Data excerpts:
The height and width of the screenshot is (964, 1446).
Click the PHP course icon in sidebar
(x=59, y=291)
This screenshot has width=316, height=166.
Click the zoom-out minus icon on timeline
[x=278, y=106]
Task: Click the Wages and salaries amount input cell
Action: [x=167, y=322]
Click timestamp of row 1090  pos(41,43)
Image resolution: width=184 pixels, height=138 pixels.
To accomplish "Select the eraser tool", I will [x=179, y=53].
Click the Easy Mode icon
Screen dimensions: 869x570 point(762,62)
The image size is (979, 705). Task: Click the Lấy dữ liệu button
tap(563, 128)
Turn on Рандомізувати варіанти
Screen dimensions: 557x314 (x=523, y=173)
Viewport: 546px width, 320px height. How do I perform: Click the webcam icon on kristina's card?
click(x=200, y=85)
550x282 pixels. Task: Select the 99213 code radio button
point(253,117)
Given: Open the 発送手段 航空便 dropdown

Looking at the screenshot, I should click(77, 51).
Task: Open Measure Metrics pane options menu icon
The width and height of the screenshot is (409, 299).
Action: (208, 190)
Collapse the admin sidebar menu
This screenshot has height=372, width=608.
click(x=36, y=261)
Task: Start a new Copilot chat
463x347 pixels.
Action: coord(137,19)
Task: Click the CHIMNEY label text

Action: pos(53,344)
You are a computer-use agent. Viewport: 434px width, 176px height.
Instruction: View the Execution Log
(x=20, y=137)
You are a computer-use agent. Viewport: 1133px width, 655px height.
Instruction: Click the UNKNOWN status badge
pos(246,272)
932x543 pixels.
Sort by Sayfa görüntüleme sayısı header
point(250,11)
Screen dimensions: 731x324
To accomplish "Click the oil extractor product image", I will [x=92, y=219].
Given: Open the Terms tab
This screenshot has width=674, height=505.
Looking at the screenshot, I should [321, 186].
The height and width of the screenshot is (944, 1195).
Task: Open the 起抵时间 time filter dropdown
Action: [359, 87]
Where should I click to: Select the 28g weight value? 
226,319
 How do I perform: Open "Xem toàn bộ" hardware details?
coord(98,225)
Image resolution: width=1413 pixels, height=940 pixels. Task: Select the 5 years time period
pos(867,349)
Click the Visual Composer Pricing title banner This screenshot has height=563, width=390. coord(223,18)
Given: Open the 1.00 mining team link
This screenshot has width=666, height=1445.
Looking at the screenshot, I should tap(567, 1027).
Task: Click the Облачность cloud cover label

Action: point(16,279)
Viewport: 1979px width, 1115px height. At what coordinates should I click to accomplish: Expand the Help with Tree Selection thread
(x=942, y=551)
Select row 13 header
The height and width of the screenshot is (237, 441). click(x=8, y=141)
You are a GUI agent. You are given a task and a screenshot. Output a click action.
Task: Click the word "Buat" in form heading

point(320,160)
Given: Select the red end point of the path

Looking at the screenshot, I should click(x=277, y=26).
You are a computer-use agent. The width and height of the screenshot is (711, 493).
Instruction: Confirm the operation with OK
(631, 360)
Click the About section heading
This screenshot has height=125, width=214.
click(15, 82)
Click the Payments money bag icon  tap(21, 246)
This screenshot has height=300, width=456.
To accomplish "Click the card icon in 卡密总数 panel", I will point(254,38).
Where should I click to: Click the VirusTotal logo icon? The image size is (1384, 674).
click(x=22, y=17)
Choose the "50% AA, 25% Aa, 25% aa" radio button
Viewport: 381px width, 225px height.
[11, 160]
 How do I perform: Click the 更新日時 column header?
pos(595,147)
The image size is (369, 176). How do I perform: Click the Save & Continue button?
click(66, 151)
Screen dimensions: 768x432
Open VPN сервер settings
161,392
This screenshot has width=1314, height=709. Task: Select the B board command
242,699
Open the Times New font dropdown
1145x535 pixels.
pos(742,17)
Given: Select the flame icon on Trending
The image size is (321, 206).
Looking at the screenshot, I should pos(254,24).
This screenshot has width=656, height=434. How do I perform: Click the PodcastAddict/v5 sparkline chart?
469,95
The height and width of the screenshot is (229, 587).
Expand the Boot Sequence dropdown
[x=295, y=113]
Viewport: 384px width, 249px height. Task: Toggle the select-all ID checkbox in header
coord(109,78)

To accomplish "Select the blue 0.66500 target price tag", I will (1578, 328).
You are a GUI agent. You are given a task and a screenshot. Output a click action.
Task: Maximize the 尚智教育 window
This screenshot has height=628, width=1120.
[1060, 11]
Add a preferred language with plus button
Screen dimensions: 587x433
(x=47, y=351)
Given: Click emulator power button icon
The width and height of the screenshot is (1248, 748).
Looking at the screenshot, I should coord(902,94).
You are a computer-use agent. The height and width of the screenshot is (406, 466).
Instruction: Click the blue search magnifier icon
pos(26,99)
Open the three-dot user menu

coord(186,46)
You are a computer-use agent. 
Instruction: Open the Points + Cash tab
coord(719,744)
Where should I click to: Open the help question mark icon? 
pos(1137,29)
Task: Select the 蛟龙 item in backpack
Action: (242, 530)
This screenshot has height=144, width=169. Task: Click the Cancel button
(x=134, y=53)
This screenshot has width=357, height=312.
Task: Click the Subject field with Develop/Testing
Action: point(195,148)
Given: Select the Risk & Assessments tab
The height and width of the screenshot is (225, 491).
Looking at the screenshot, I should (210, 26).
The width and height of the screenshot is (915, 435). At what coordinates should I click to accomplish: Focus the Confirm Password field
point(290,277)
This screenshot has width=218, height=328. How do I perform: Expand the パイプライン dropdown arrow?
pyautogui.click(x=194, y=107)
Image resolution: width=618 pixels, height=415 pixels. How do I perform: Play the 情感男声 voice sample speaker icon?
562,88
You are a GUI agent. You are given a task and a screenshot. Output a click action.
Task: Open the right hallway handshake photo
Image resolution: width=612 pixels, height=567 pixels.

Assigned task:
Copy out every record above exactly as written.

Task response:
The height and width of the screenshot is (964, 1446).
Click the PHP course icon in sidebar
(x=59, y=291)
This screenshot has width=316, height=166.
Click the zoom-out minus icon on timeline
[x=278, y=106]
Task: Click the Wages and salaries amount input cell
Action: [x=167, y=322]
Click timestamp of row 1090  pos(41,43)
Image resolution: width=184 pixels, height=138 pixels.
To accomplish "Select the eraser tool", I will [x=179, y=53].
Click the Easy Mode icon
Screen dimensions: 869x570 point(762,62)
The image size is (979, 705). Task: Click the Lấy dữ liệu button
tap(563, 128)
Turn on Рандомізувати варіанти
Screen dimensions: 557x314 (x=523, y=173)
Viewport: 546px width, 320px height. How do I perform: Click the webcam icon on kristina's card?
click(x=200, y=85)
550x282 pixels. Task: Select the 99213 code radio button
point(253,117)
Given: Open the 発送手段 航空便 dropdown

Looking at the screenshot, I should click(77, 51).
Task: Open Measure Metrics pane options menu icon
The width and height of the screenshot is (409, 299).
Action: (208, 190)
Collapse the admin sidebar menu
This screenshot has height=372, width=608.
click(x=36, y=261)
Task: Start a new Copilot chat
463x347 pixels.
Action: coord(137,19)
Task: Click the CHIMNEY label text

Action: pos(53,344)
You are a computer-use agent. Viewport: 434px width, 176px height.
Instruction: View the Execution Log
(x=20, y=137)
You are a computer-use agent. Viewport: 1133px width, 655px height.
Instruction: Click the UNKNOWN status badge
pos(246,272)
932x543 pixels.
Sort by Sayfa görüntüleme sayısı header
point(250,11)
Screen dimensions: 731x324
To accomplish "Click the oil extractor product image", I will [x=92, y=219].
Given: Open the Terms tab
This screenshot has width=674, height=505.
Looking at the screenshot, I should [321, 186].
The height and width of the screenshot is (944, 1195).
Task: Open the 起抵时间 time filter dropdown
Action: [359, 87]
Where should I click to: Select the 28g weight value? 
226,319
 How do I perform: Open "Xem toàn bộ" hardware details?
coord(98,225)
Image resolution: width=1413 pixels, height=940 pixels. Task: Select the 5 years time period
pos(867,349)
Click the Visual Composer Pricing title banner This screenshot has height=563, width=390. coord(223,18)
Given: Open the 1.00 mining team link
This screenshot has width=666, height=1445.
Looking at the screenshot, I should tap(567, 1027).
Task: Click the Облачность cloud cover label

Action: point(16,279)
Viewport: 1979px width, 1115px height. At what coordinates should I click to accomplish: Expand the Help with Tree Selection thread
(x=942, y=551)
Select row 13 header
The height and width of the screenshot is (237, 441). click(x=8, y=141)
You are a GUI agent. You are given a task and a screenshot. Output a click action.
Task: Click the word "Buat" in form heading

point(320,160)
Given: Select the red end point of the path

Looking at the screenshot, I should click(x=277, y=26).
You are a computer-use agent. The width and height of the screenshot is (711, 493).
Instruction: Confirm the operation with OK
(631, 360)
Click the About section heading
This screenshot has height=125, width=214.
click(15, 82)
Click the Payments money bag icon  tap(21, 246)
This screenshot has height=300, width=456.
To accomplish "Click the card icon in 卡密总数 panel", I will point(254,38).
Where should I click to: Click the VirusTotal logo icon? The image size is (1384, 674).
click(x=22, y=17)
Choose the "50% AA, 25% Aa, 25% aa" radio button
Viewport: 381px width, 225px height.
[11, 160]
 How do I perform: Click the 更新日時 column header?
pos(595,147)
The image size is (369, 176). How do I perform: Click the Save & Continue button?
click(66, 151)
Screen dimensions: 768x432
Open VPN сервер settings
161,392
This screenshot has width=1314, height=709. Task: Select the B board command
242,699
Open the Times New font dropdown
1145x535 pixels.
pos(742,17)
Given: Select the flame icon on Trending
The image size is (321, 206).
Looking at the screenshot, I should pos(254,24).
This screenshot has width=656, height=434. How do I perform: Click the PodcastAddict/v5 sparkline chart?
469,95
The height and width of the screenshot is (229, 587).
Expand the Boot Sequence dropdown
[x=295, y=113]
Viewport: 384px width, 249px height. Task: Toggle the select-all ID checkbox in header
coord(109,78)

To accomplish "Select the blue 0.66500 target price tag", I will (1578, 328).
You are a GUI agent. You are given a task and a screenshot. Output a click action.
Task: Maximize the 尚智教育 window
This screenshot has height=628, width=1120.
[1060, 11]
Add a preferred language with plus button
Screen dimensions: 587x433
(x=47, y=351)
Given: Click emulator power button icon
The width and height of the screenshot is (1248, 748).
Looking at the screenshot, I should coord(902,94).
You are a computer-use agent. The height and width of the screenshot is (406, 466).
Instruction: Click the blue search magnifier icon
pos(26,99)
Open the three-dot user menu

coord(186,46)
You are a computer-use agent. 
Instruction: Open the Points + Cash tab
coord(719,744)
Where should I click to: Open the help question mark icon? 
pos(1137,29)
Task: Select the 蛟龙 item in backpack
Action: (242, 530)
This screenshot has height=144, width=169. Task: Click the Cancel button
(x=134, y=53)
This screenshot has width=357, height=312.
Task: Click the Subject field with Develop/Testing
Action: point(195,148)
Given: Select the Risk & Assessments tab
The height and width of the screenshot is (225, 491).
Looking at the screenshot, I should (210, 26).
The width and height of the screenshot is (915, 435). At what coordinates should I click to accomplish: Focus the Confirm Password field
point(290,277)
This screenshot has width=218, height=328. How do I perform: Expand the パイプライン dropdown arrow?
pyautogui.click(x=194, y=107)
Image resolution: width=618 pixels, height=415 pixels. How do I perform: Play the 情感男声 voice sample speaker icon?
562,88
You are a GUI agent. You are given a task and a screenshot. Output a click action.
Task: Open the right hallway handshake photo
Image resolution: width=612 pixels, height=567 pixels.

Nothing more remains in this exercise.